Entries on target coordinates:
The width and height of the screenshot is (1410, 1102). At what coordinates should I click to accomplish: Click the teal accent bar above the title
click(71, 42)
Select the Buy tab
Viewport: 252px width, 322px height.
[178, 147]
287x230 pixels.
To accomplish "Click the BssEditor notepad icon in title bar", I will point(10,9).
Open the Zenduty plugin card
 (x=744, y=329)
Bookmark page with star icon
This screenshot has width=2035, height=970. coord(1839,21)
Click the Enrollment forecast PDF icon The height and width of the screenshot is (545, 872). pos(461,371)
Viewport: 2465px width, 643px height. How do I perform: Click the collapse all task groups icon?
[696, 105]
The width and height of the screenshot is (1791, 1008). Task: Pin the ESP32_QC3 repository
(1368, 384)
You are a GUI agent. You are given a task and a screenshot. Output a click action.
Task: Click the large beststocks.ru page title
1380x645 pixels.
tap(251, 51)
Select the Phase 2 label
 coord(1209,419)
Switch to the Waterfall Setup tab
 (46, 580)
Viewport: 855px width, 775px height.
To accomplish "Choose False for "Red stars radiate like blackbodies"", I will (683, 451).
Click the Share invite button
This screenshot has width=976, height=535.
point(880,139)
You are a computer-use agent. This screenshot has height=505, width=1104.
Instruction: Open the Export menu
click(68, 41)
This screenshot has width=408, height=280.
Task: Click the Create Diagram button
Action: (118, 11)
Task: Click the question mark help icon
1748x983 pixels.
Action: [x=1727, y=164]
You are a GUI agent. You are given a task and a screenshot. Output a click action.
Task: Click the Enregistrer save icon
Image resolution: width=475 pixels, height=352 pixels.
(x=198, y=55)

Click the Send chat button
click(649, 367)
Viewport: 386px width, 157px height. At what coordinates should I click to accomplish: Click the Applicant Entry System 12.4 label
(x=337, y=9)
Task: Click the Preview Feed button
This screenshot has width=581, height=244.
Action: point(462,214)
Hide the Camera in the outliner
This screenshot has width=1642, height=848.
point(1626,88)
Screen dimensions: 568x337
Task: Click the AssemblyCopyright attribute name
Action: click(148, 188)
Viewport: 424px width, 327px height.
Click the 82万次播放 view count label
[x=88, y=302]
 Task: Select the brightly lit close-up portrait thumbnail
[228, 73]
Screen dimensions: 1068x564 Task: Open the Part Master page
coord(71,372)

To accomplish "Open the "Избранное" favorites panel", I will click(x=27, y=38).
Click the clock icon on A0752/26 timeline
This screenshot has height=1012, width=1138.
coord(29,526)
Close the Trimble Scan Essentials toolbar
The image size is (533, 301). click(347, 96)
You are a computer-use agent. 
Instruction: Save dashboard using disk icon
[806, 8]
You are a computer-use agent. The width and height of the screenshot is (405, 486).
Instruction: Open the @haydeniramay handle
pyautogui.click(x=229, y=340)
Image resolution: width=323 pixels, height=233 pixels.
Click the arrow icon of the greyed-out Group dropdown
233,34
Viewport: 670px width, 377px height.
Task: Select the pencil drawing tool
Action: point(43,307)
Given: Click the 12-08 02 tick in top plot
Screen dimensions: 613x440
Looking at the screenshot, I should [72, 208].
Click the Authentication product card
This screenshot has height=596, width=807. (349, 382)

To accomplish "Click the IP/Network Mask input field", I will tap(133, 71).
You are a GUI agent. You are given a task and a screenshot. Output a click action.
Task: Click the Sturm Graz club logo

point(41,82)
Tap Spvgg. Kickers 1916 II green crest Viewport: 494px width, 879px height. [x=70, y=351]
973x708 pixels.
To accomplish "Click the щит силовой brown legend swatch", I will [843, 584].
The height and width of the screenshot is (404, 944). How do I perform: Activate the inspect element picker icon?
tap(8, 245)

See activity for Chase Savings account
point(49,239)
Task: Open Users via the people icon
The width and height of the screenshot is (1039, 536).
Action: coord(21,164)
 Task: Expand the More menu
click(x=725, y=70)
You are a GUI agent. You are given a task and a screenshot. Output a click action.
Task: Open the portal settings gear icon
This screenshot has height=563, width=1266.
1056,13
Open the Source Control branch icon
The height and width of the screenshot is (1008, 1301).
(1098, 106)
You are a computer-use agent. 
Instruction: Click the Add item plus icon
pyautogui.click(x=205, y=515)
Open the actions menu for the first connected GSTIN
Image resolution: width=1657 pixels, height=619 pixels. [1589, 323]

WHAT IS REQUIRED: Convert all of the data above into a Markdown table with two columns, Row and Line. Give each non-blank line its own numbered row and omit the blank lines.

EXERCISE ANSWER:
| Row | Line |
|---|---|
| 1 | The width and height of the screenshot is (1410, 1102). At what coordinates should I click to accomplish: Click the teal accent bar above the title |
| 2 | click(71, 42) |
| 3 | Select the Buy tab |
| 4 | Viewport: 252px width, 322px height. |
| 5 | [178, 147] |
| 6 | 287x230 pixels. |
| 7 | To accomplish "Click the BssEditor notepad icon in title bar", I will point(10,9). |
| 8 | Open the Zenduty plugin card |
| 9 |  (x=744, y=329) |
| 10 | Bookmark page with star icon |
| 11 | This screenshot has width=2035, height=970. coord(1839,21) |
| 12 | Click the Enrollment forecast PDF icon The height and width of the screenshot is (545, 872). pos(461,371) |
| 13 | Viewport: 2465px width, 643px height. How do I perform: Click the collapse all task groups icon? |
| 14 | [696, 105] |
| 15 | The width and height of the screenshot is (1791, 1008). Task: Pin the ESP32_QC3 repository |
| 16 | (1368, 384) |
| 17 | You are a GUI agent. You are given a task and a screenshot. Output a click action. |
| 18 | Task: Click the large beststocks.ru page title |
| 19 | 1380x645 pixels. |
| 20 | tap(251, 51) |
| 21 | Select the Phase 2 label |
| 22 |  coord(1209,419) |
| 23 | Switch to the Waterfall Setup tab |
| 24 |  (46, 580) |
| 25 | Viewport: 855px width, 775px height. |
| 26 | To accomplish "Choose False for "Red stars radiate like blackbodies"", I will (683, 451). |
| 27 | Click the Share invite button |
| 28 | This screenshot has width=976, height=535. |
| 29 | point(880,139) |
| 30 | You are a computer-use agent. This screenshot has height=505, width=1104. |
| 31 | Instruction: Open the Export menu |
| 32 | click(68, 41) |
| 33 | This screenshot has width=408, height=280. |
| 34 | Task: Click the Create Diagram button |
| 35 | Action: (118, 11) |
| 36 | Task: Click the question mark help icon |
| 37 | 1748x983 pixels. |
| 38 | Action: [x=1727, y=164] |
| 39 | You are a GUI agent. You are given a task and a screenshot. Output a click action. |
| 40 | Task: Click the Enregistrer save icon |
| 41 | Image resolution: width=475 pixels, height=352 pixels. |
| 42 | (x=198, y=55) |
| 43 | Click the Send chat button |
| 44 | click(649, 367) |
| 45 | Viewport: 386px width, 157px height. At what coordinates should I click to accomplish: Click the Applicant Entry System 12.4 label |
| 46 | (x=337, y=9) |
| 47 | Task: Click the Preview Feed button |
| 48 | This screenshot has width=581, height=244. |
| 49 | Action: point(462,214) |
| 50 | Hide the Camera in the outliner |
| 51 | This screenshot has width=1642, height=848. |
| 52 | point(1626,88) |
| 53 | Screen dimensions: 568x337 |
| 54 | Task: Click the AssemblyCopyright attribute name |
| 55 | Action: click(148, 188) |
| 56 | Viewport: 424px width, 327px height. |
| 57 | Click the 82万次播放 view count label |
| 58 | [x=88, y=302] |
| 59 |  Task: Select the brightly lit close-up portrait thumbnail |
| 60 | [228, 73] |
| 61 | Screen dimensions: 1068x564 Task: Open the Part Master page |
| 62 | coord(71,372) |
| 63 | To accomplish "Open the "Избранное" favorites panel", I will click(x=27, y=38). |
| 64 | Click the clock icon on A0752/26 timeline |
| 65 | This screenshot has height=1012, width=1138. |
| 66 | coord(29,526) |
| 67 | Close the Trimble Scan Essentials toolbar |
| 68 | The image size is (533, 301). click(347, 96) |
| 69 | You are a computer-use agent.  |
| 70 | Instruction: Save dashboard using disk icon |
| 71 | [806, 8] |
| 72 | You are a computer-use agent. The width and height of the screenshot is (405, 486). |
| 73 | Instruction: Open the @haydeniramay handle |
| 74 | pyautogui.click(x=229, y=340) |
| 75 | Image resolution: width=323 pixels, height=233 pixels. |
| 76 | Click the arrow icon of the greyed-out Group dropdown |
| 77 | 233,34 |
| 78 | Viewport: 670px width, 377px height. |
| 79 | Task: Select the pencil drawing tool |
| 80 | Action: point(43,307) |
| 81 | Given: Click the 12-08 02 tick in top plot |
| 82 | Screen dimensions: 613x440 |
| 83 | Looking at the screenshot, I should [72, 208]. |
| 84 | Click the Authentication product card |
| 85 | This screenshot has height=596, width=807. (349, 382) |
| 86 | To accomplish "Click the IP/Network Mask input field", I will tap(133, 71). |
| 87 | You are a GUI agent. You are given a task and a screenshot. Output a click action. |
| 88 | Task: Click the Sturm Graz club logo |
| 89 | point(41,82) |
| 90 | Tap Spvgg. Kickers 1916 II green crest Viewport: 494px width, 879px height. [x=70, y=351] |
| 91 | 973x708 pixels. |
| 92 | To accomplish "Click the щит силовой brown legend swatch", I will [843, 584]. |
| 93 | The height and width of the screenshot is (404, 944). How do I perform: Activate the inspect element picker icon? |
| 94 | tap(8, 245) |
| 95 | See activity for Chase Savings account |
| 96 | point(49,239) |
| 97 | Task: Open Users via the people icon |
| 98 | The width and height of the screenshot is (1039, 536). |
| 99 | Action: coord(21,164) |
| 100 |  Task: Expand the More menu |
| 101 | click(x=725, y=70) |
| 102 | You are a GUI agent. You are given a task and a screenshot. Output a click action. |
| 103 | Task: Open the portal settings gear icon |
| 104 | This screenshot has height=563, width=1266. |
| 105 | 1056,13 |
| 106 | Open the Source Control branch icon |
| 107 | The height and width of the screenshot is (1008, 1301). |
| 108 | (1098, 106) |
| 109 | You are a computer-use agent.  |
| 110 | Instruction: Click the Add item plus icon |
| 111 | pyautogui.click(x=205, y=515) |
| 112 | Open the actions menu for the first connected GSTIN |
| 113 | Image resolution: width=1657 pixels, height=619 pixels. [1589, 323] |